*Problem details*.
Begin with the opening line of the records and extract each line through the one holding "Términos de uso (69, 2077)"; pictures are not part of the copy.

Task inputs below:

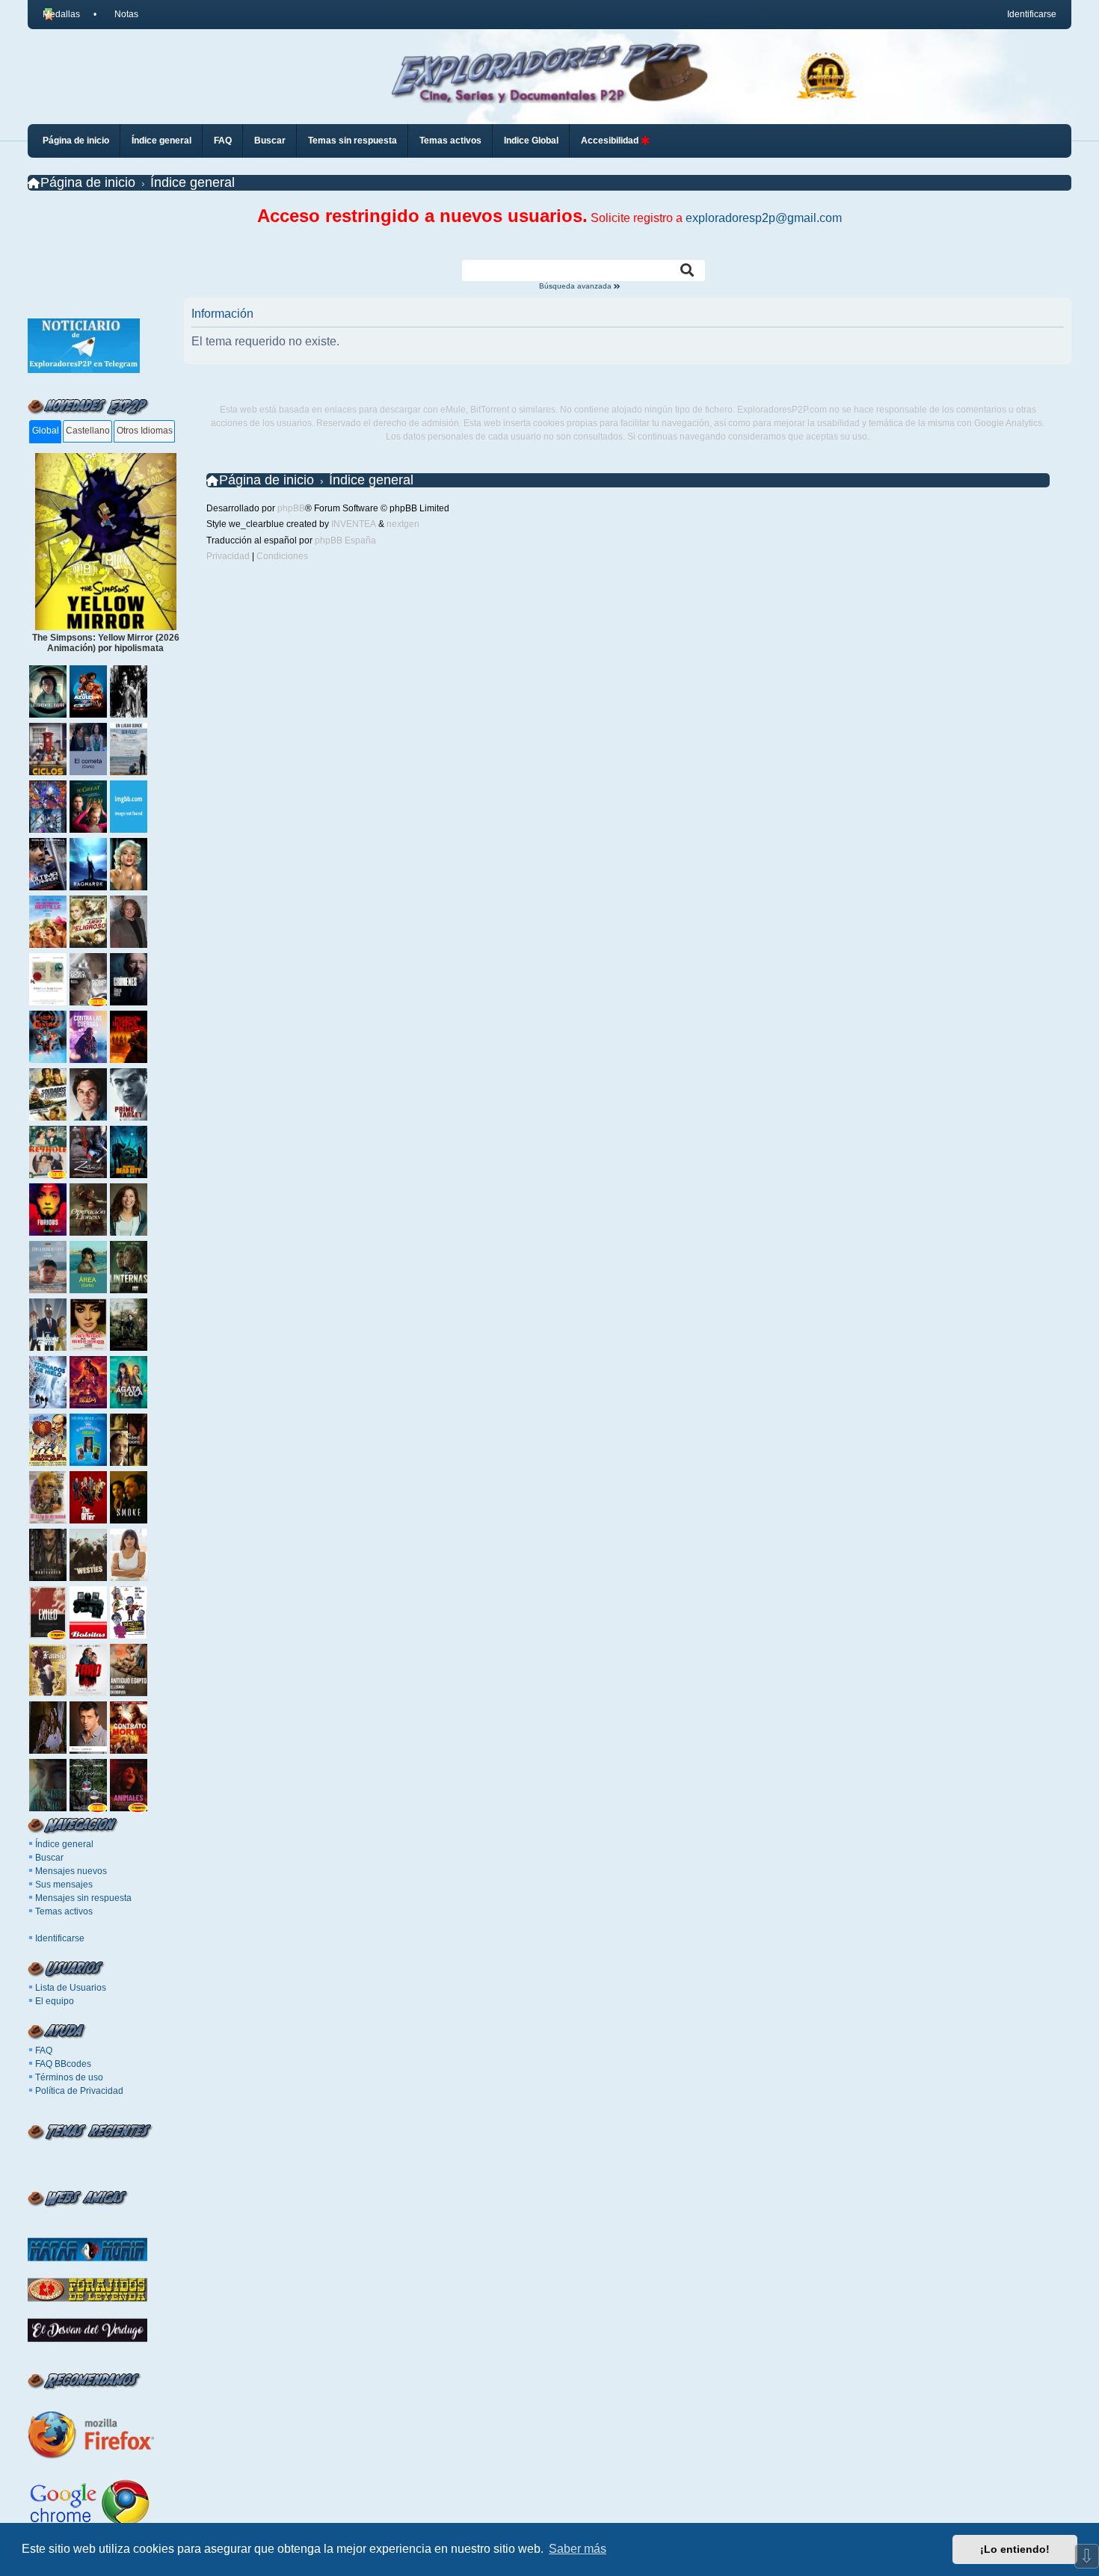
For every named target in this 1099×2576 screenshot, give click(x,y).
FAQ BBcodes (63, 2064)
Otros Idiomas (145, 430)
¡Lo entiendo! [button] (1015, 2549)
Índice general (64, 1844)
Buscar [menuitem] (270, 140)
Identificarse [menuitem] (1031, 14)
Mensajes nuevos (71, 1871)
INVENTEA (353, 524)
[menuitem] (120, 14)
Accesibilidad (611, 140)
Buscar (49, 1857)
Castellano (88, 430)
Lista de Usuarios (70, 1987)
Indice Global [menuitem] (531, 140)
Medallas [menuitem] (61, 14)
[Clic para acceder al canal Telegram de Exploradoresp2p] (84, 370)
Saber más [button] (577, 2548)
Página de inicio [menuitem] (76, 140)
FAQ (43, 2050)
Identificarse (59, 1938)
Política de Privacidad (79, 2091)
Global (45, 430)
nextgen (403, 524)
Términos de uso (69, 2077)
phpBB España (345, 540)
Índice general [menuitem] (161, 140)
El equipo (54, 2001)
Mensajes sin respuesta (83, 1898)
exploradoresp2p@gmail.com (764, 218)
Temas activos (64, 1911)
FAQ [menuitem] (223, 140)
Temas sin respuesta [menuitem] (352, 140)
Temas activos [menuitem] (450, 140)
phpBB (291, 508)
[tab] (45, 431)
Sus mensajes (64, 1884)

End of Task inputs.

*Output below*.
For every named target in this 1099×2576 screenshot, give click(x,y).
FAQ BBcodes (63, 2064)
Otros Idiomas (145, 430)
¡Lo entiendo! [button] (1015, 2549)
Índice general (64, 1844)
Buscar [menuitem] (270, 140)
Identificarse [menuitem] (1031, 14)
Mensajes nuevos (71, 1871)
INVENTEA (353, 524)
[menuitem] (120, 14)
Accesibilidad (611, 140)
Buscar (49, 1857)
Castellano (88, 430)
Lista de Usuarios (70, 1987)
Indice Global [menuitem] (531, 140)
Medallas [menuitem] (61, 14)
[Clic para acceder al canal Telegram de Exploradoresp2p] (84, 370)
Saber más [button] (577, 2548)
Página de inicio [menuitem] (76, 140)
FAQ (43, 2050)
Identificarse (59, 1938)
Política de Privacidad (79, 2091)
Global (45, 430)
nextgen (403, 524)
Términos de uso (69, 2077)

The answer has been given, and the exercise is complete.